To set up the environment run the commands below.
git clone https://github.com/cds-mipt/x-vqa
-
Anaconda environment:
conda create env --name gs-vqa conda activate gs-vqa conda install pytorch=1.10.2 torchvision=0.11.* cudatoolkit -c pytorch
-
Install dependencies for VL-BERT. Inside vlbert folder you can find the files from original repo with VL-BERT implementation.

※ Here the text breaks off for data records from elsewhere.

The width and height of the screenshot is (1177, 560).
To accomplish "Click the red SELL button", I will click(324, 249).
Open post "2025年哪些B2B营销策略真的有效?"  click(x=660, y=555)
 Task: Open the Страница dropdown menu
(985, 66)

cd vlbert pip install -r requirements.txt pip install Cython pip install pyyaml==5.4.1
-
Build the library for VL-BERT:
./scripts/init.sh
To run UnCoRd-VL on custom dataset, you need to prepare the following data:
-
Question-to-graph model checkpoint - to be placed in ende_ctranslate2 folder.
-
Faster-RCNN model checkpoint - to be placed in estimators folder.
-
VL-BERT checkpoint - to be placed in vlbert/model/pretrained_model folder.
-
List of property names and their possible values
You need to prepare a .txt file that lists all possible categorical properties in the dataset and the values they can take. Each line must be completed in the following format:
property_name value_1 ... value_n
-
VL-BERT answers vocabulary
Answers for VL-BERT is a set consisting of all possible values of all properties from the given dataset, as well as the words 'yes' and 'no'. An example of VL-BERT vocabulary for CLEVR.
-
Image directory
-
JSON file with indexes of questions, texts of questions and indexes of images that correspond to these questions (answers are optional for test mode).
{'questions': [{'question_index': 0, 'question': 'What is the color of the large metal sphere?', 'image_index': 0, 'answer': 'brown'}, ... ]}
Functions for extracting questions: dataset.py.

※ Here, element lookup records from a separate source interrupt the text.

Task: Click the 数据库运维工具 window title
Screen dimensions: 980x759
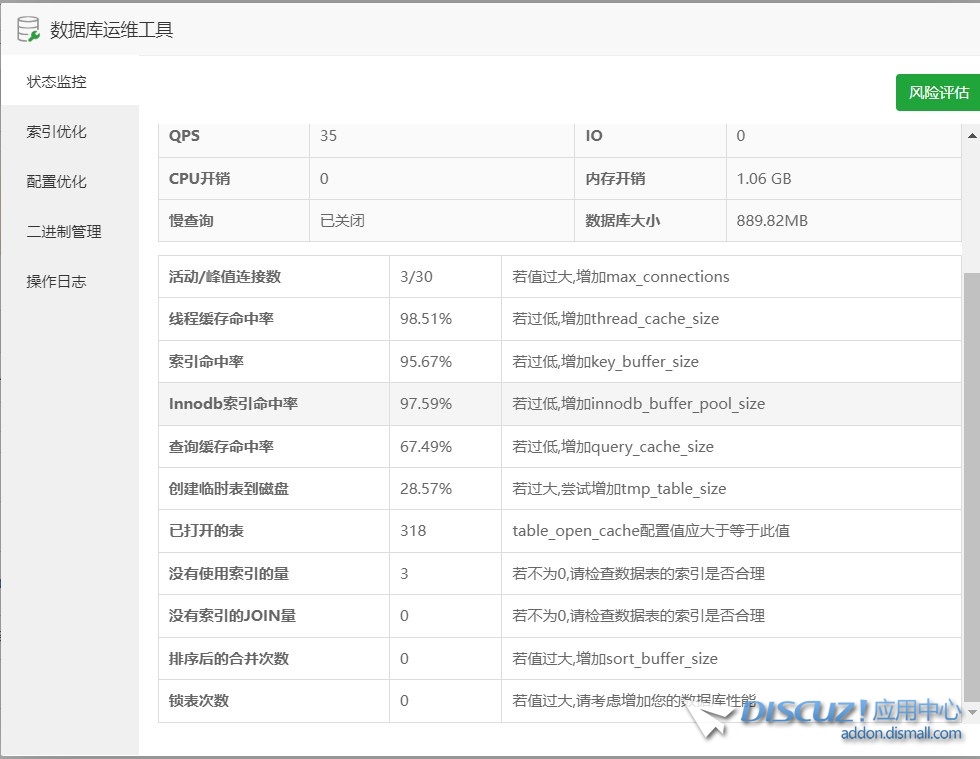Action: 111,30
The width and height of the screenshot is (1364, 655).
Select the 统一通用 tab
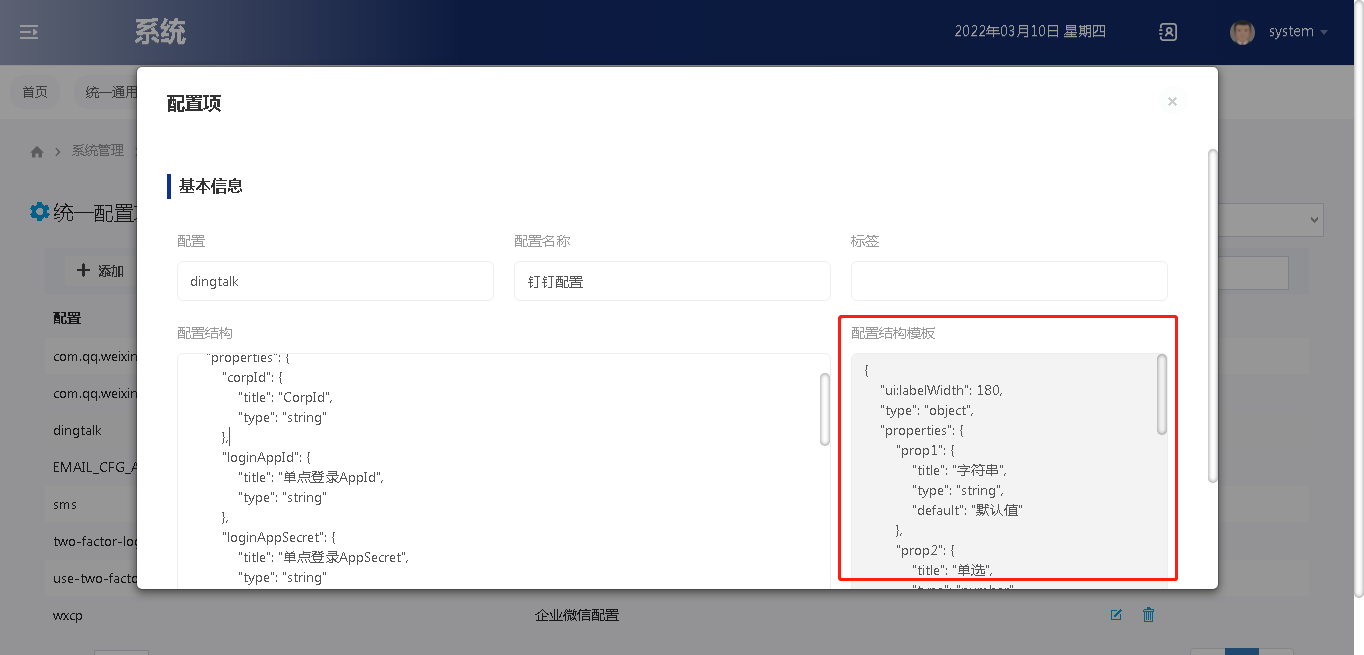click(110, 92)
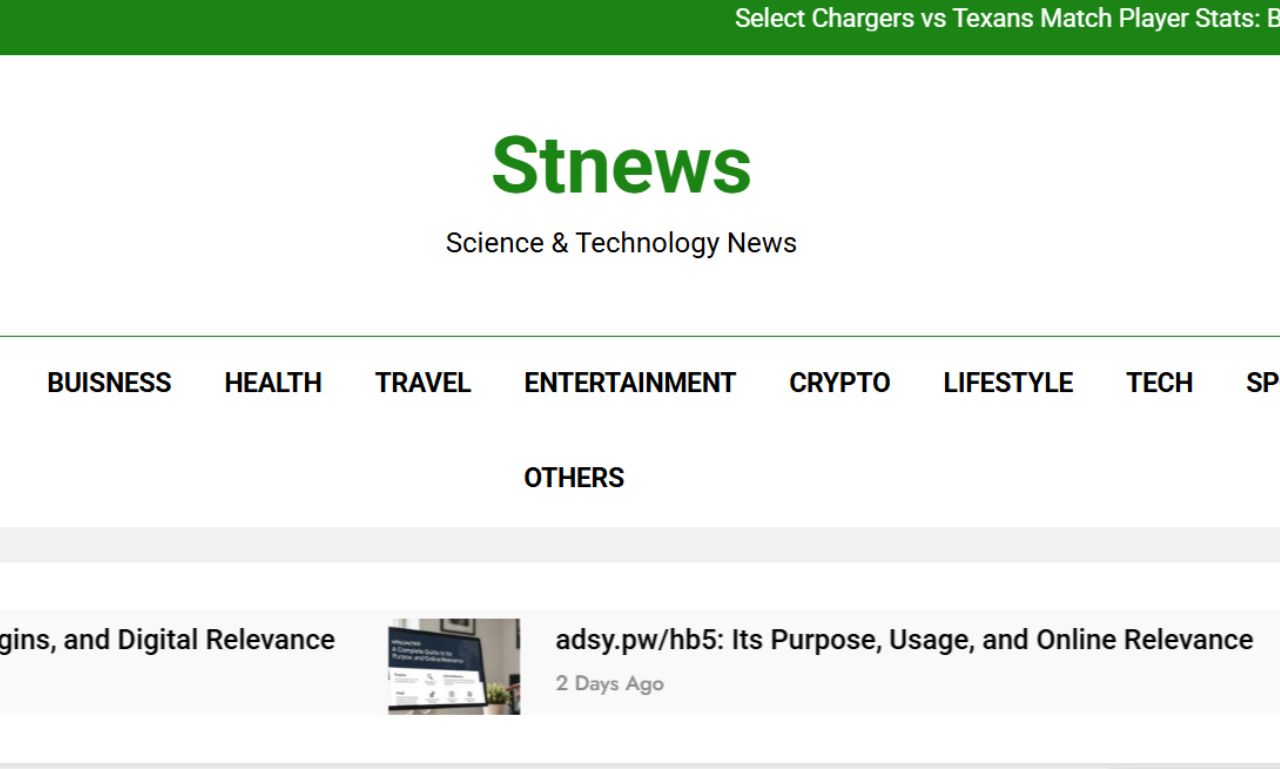Image resolution: width=1280 pixels, height=769 pixels.
Task: Click the "2 Days Ago" timestamp
Action: [x=609, y=684]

In addition, to work with VL-BERT, you need to download pretrained BERT and ResNet-101 and put them in folders vlbert/model/pretrained_model/bert-base-uncased и vlbert/model/pretrained_model respectively.

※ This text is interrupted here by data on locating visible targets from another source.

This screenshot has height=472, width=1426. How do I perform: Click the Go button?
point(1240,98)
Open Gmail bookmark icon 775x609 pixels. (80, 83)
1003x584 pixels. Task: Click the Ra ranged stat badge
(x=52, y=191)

The script should be launched from the root folder.
Testing model example:
python main.py --image_dir IMAGE_DIR \
--questions_file QUESTIONS_DIR/file_with_questions_and_images_indices.json \
--test_mode True --device "cuda" \
--answer_vocab_file answer_vocab_file.txt \
--properties_file properties_file.txt
The script outputs the file with model answers written line by line that can be used later for model evaluation.
Here you can find pre-trained models for CLEVR question answering. Download them and place in the appropriate folders indicated in Data processing.